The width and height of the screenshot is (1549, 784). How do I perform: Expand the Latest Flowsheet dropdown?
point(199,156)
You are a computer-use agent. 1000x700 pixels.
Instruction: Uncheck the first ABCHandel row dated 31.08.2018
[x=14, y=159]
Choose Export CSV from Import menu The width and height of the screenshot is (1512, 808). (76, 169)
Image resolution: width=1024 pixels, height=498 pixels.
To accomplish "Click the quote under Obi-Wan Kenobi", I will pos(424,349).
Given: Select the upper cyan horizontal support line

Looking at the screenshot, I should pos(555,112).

-=-=-=-=-

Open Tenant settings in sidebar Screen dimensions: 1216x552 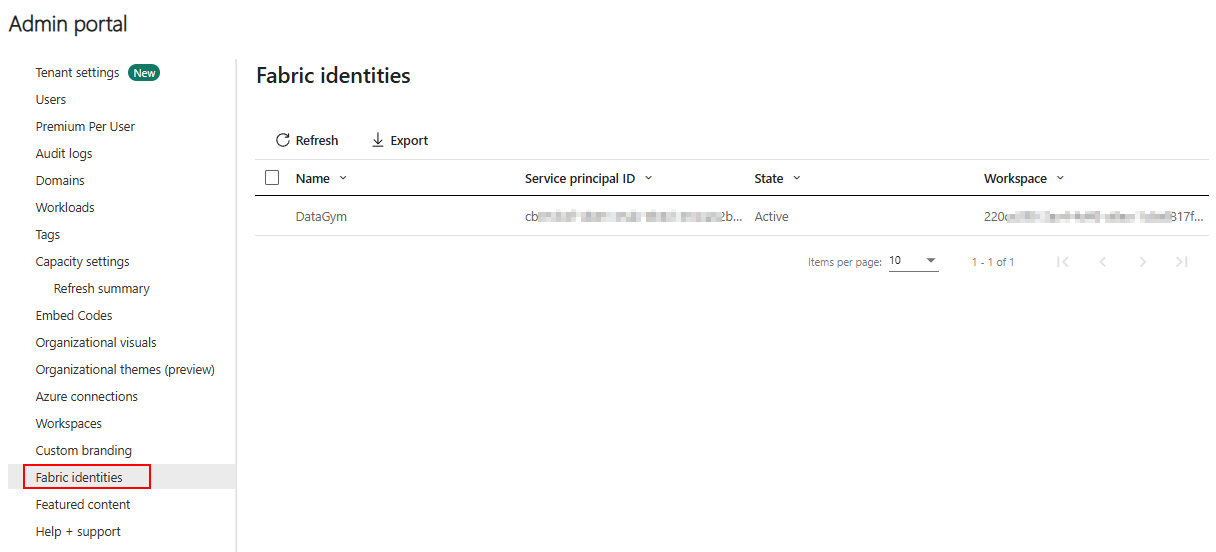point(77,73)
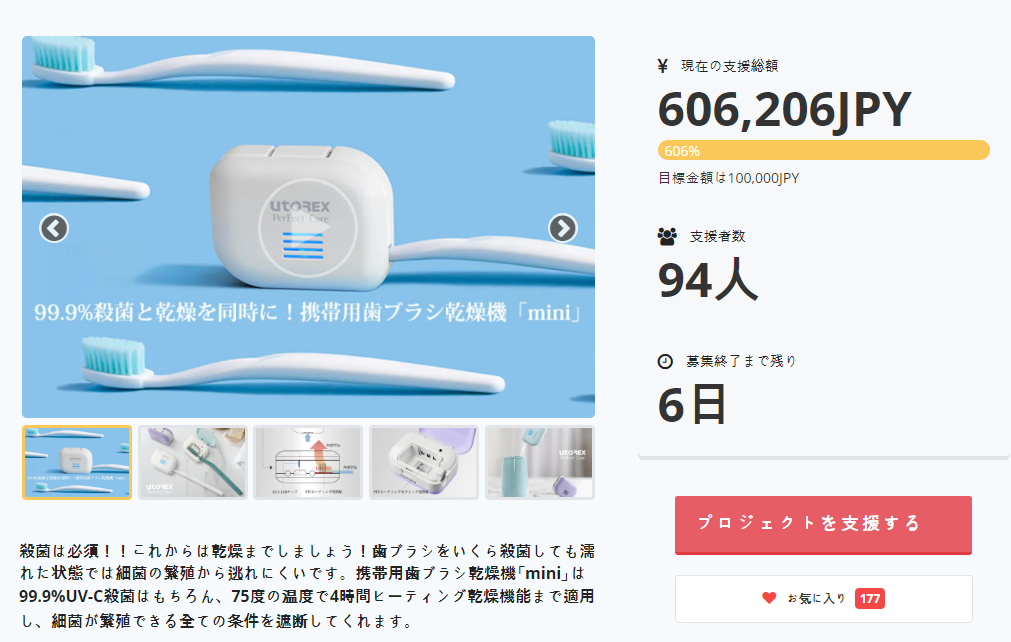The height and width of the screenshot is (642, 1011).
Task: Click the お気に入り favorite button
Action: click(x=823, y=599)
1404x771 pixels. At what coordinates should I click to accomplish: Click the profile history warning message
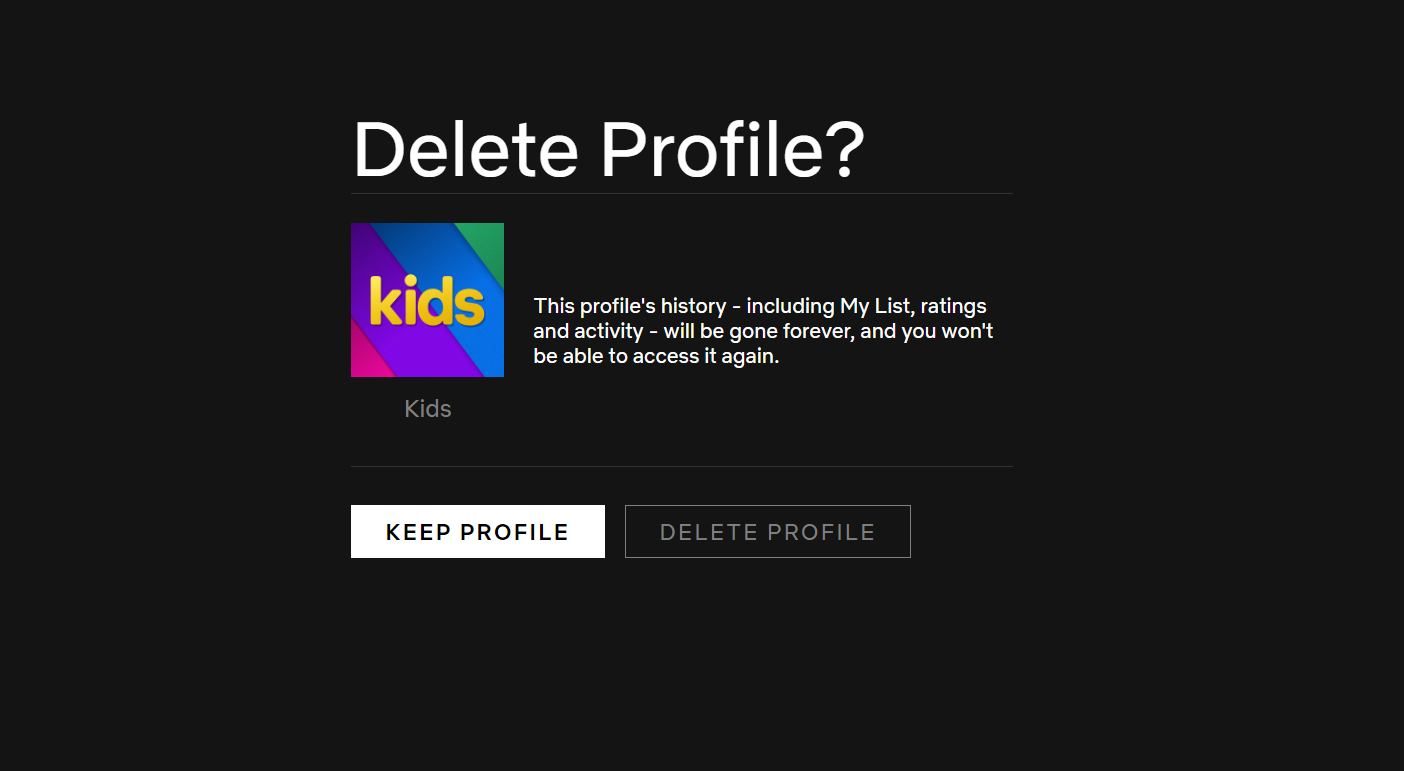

-=-=-=-=-

### [WHAT IS BEING ASKED]
Return every line from the entries above that contains the word "accomplish".

### [RESULT]
To accomplish "Click the quote under Obi-Wan Kenobi", I will pos(424,349).
1404x771 pixels. At what coordinates should I click to accomplish: Click the profile history warning message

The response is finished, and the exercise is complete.